Director at Survé Philanthropies, Dr Iqbal Survé, said it is an umbrella body for seven different foundations, each with a specific focus area and has been involved in philanthropic work for just over two decades.
“As a family, we have decided to give most of our wealth away. You cannot live in an ivory tower when there is so much poverty on the other side of the city,” said Survé.
Survé says the idea for the awards was born from his family’s personal experiences, having started from humble beginnings.
He and his sisters were all recipients of bursaries and this allowed them to complete their studies.
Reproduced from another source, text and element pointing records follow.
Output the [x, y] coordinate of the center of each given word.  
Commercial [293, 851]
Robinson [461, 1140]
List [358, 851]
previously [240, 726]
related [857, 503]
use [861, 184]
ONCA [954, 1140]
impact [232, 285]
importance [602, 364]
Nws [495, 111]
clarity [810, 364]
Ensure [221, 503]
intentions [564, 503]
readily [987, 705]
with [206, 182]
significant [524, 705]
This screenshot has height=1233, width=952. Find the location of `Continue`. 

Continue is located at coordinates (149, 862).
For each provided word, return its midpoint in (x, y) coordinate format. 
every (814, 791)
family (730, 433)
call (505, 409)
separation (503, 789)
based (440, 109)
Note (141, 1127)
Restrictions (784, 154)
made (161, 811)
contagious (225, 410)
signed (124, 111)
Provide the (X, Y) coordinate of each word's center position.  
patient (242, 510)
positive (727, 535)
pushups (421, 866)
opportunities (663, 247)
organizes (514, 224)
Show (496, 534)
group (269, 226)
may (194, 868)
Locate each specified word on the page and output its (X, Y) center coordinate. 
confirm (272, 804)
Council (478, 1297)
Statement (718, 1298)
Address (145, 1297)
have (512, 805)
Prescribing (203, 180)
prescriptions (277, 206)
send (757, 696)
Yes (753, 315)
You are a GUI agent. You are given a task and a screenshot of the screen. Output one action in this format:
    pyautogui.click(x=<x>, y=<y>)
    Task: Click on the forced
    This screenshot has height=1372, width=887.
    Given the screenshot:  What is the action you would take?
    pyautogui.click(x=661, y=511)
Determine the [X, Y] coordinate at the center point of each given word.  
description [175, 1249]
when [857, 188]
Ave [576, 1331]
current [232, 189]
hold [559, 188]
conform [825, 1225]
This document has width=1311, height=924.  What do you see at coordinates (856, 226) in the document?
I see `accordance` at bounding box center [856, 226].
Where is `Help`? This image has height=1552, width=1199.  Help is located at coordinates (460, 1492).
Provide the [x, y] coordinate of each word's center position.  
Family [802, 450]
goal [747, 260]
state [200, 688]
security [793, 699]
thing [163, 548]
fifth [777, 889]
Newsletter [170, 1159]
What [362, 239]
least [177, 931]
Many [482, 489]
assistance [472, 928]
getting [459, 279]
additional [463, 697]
“I do not come from a wealthy family. One of the first things I did when I started working as a doctor, was to donate part of my salary towards bursaries so that other young people could study,” said Survé.
Recipients of the Imagine Awards will receive huge publicity which will benefit their brand and they will be able to seek funding from other donors.
This year, the event has attracted 100 entries and Survé said they hope that by next year this figure will climb to 1 000.
Key to the event is putting NGOs and individuals on the map so that they can access more funding and improve on the good work that they are already doing.
Winners on the night will receive training and support on an ongoing basis to unearth their potential.
“The award is a validation of community building and best practice. There will be a cash prize but it is the training and support that will help organisations more,” added Survé.
Survé said raising money from the donor community is a “science” and an “art” and the awards will empower individuals and NGOs.
“There are many organisations doing fantastic work but they lack the skills set, for example, writing proposals. This is where the support and prizes will come in handy,” said Survé.
“This is not a marketing exercise. We are doing it for the right reasons,” he said.
Survé Philanthropies concluded that it has noticed that civil society is struggling as many donors have pulled out and it is now stepping in to create a better society for all.